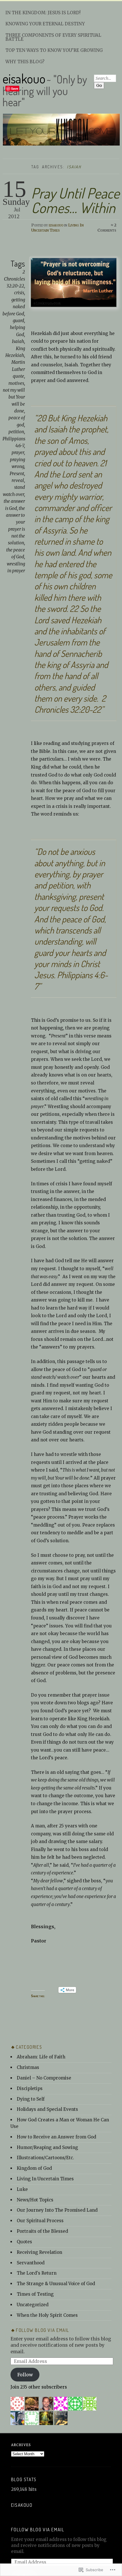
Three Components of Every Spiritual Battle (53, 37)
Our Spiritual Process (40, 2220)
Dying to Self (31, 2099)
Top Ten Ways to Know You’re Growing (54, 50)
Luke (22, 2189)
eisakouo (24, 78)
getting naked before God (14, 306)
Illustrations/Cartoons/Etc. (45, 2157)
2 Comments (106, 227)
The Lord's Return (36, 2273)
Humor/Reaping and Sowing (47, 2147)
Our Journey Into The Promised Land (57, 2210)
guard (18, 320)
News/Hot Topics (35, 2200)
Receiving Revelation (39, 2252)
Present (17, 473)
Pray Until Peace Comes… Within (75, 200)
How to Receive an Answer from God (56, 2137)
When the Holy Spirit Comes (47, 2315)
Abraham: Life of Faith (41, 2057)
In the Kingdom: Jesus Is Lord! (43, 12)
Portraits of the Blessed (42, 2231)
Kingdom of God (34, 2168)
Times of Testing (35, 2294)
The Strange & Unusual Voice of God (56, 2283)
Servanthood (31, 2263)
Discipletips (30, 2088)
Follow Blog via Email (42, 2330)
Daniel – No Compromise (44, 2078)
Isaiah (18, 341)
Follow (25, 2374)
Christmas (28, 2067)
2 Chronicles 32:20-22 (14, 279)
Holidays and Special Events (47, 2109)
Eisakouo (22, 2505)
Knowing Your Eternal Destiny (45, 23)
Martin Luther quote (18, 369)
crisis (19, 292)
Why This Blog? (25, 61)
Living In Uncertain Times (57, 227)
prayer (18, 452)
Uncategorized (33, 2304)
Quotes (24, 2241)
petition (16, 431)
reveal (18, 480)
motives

§ Task details
Your task is to restate word for word the lines from the top of the data to the line containing "Living In Uncertain Times (57, 227)", both ends included, with every picture left out.

§ Response to the task
Three Components of Every Spiritual Battle (53, 37)
Our Spiritual Process (40, 2220)
Dying to Self (31, 2099)
Top Ten Ways to Know You’re Growing (54, 50)
Luke (22, 2189)
eisakouo (24, 78)
getting naked before God (14, 306)
Illustrations/Cartoons/Etc. (45, 2157)
2 Comments (106, 227)
The Lord's Return (36, 2273)
Humor/Reaping and Sowing (47, 2147)
Our Journey Into The Promised Land (57, 2210)
guard (18, 320)
News/Hot Topics (35, 2200)
Receiving Revelation (39, 2252)
Present (17, 473)
Pray Until Peace Comes… Within (75, 200)
How to Receive an Answer from God (56, 2137)
When the Holy Spirit Comes (47, 2315)
Abraham: Life of Faith (41, 2057)
In the Kingdom: Jesus Is Lord! (43, 12)
Portraits of the Blessed (42, 2231)
Kingdom of God (34, 2168)
Times of Testing (35, 2294)
The Strange & Unusual Voice of God (56, 2283)
Servanthood (31, 2263)
Discipletips (30, 2088)
Follow Blog via Email (42, 2330)
Daniel – No Compromise (44, 2078)
Isaiah (18, 341)
Follow (25, 2374)
Christmas (28, 2067)
2 Chronicles 32:20-22 (14, 279)
Holidays and Special Events (47, 2109)
Eisakouo (22, 2505)
Knowing Your Eternal Destiny (45, 23)
Martin Luther quote (18, 369)
crisis (19, 292)
Why This Blog? (25, 61)
Living In Uncertain Times (57, 227)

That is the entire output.